今回、この電磁波吸収を効率的に行うために、順バイアス時に大きな負性抵抗領域 (Fig.5) を持つトンネルダイオードを開発した。
Fig.5 トンネルダイオードの負性抵抗領域 |
2-2 ウラン-一酸化硫黄接合トンネルダイオード(U-SOダイオード)
今回開発したトンネルダイオードはpn層にウランおよび一酸化硫黄を用いたトンネルダイオードである(以降U-SOダイオード)。
負性抵抗の勾配および消費エネルギーを増大させ十分なエネルギー準位降下を得るため、スパッタ法を用いてシリコン基板に微量のウランを注入し、さらに電極をガラス管で覆い不安定な気体である一酸化硫黄を封入した。
ウランは放射性物質ではあるが、使用している量はごく微量でありただちに人体に危険はない2。
3. U-SOダイオードを用いた電波暗室効果
3-1 装置起動前後の電波強度変化とホト=ショ効果
下記のFig.6およびFig.7はU-SOダイオードに電流を流す前後で技適無線周波数帯域の電波が著しく減っていることを表す。
この効果はホト=ショ効果として広く既知であるが3 、通常はごく微量な変化であり今回のような大幅な効果はこれまでに知られていなかった。
Fig.6 装置起動前の電波強度 | Fig.7 装置起動後の電波強度 |
3-2 可視光の減少
U-SOダイオードは帯域特性にも優れ、可視光帯域を含む広い帯域で電磁波の減少をもたらす。
Fig.8は広帯域にわたる電磁波の減少がもたらす副次的な効果によりLEDの周囲が暗くなっている様子である。

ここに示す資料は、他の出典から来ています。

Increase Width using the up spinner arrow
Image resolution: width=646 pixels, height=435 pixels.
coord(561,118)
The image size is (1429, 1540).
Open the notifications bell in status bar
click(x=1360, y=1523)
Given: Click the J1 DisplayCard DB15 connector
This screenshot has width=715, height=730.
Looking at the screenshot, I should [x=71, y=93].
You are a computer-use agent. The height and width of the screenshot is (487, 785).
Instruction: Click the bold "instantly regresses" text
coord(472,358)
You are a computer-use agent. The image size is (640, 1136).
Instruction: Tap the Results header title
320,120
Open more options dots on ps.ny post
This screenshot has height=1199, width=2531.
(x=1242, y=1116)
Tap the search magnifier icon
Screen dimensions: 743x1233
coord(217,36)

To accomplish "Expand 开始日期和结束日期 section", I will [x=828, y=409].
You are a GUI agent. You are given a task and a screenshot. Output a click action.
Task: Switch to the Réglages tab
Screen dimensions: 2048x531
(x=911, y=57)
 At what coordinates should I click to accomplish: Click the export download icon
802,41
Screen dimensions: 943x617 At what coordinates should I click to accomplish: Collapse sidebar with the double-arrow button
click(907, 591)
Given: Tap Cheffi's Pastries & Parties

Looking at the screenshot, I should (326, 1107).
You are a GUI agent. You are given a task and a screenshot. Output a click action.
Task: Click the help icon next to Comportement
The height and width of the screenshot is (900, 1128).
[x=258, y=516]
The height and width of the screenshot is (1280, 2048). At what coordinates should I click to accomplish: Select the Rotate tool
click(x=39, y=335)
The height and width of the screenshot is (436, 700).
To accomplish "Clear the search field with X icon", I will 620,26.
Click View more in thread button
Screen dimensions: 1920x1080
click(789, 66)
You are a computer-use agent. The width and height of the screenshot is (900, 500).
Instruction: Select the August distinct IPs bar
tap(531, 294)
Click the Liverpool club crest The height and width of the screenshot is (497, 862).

実際には最大でマイナス12[lm]程度の光束減少であり写真では効果がわかりにくいため、コントラストをやや上げてある。
Fig.8 明るさの反転がおきている様子 |
4. まとめ
新たに開発したU-SOダイオードにより電波暗室効果を得ることができた。
また、副次的効果として空間の照度を下げる効果を確認した。
5. 今後の課題
U-SOダイオードに使用したウランは高価である上、ただちに健康上の問題はないものの長期的な利用には向いていない。また一酸化硫黄は気体かつ不安定であるため取り扱いが難しい。今後はこれらを解決する代替物質についても検討していく必要がある。
6. 謝辞
実験およびトンネルダイオード開発にあたり、トンネルダイオードの発明者である江崎玲於奈氏の孫に当たる一粒三百米大学の江崎久理子博士に多大なるご協力をいただいたことに感謝いたします。
また、記事をここまで読んでいただいた皆様にもエイプリルフールのネタにお付き合いいただき重ねて感謝いたします。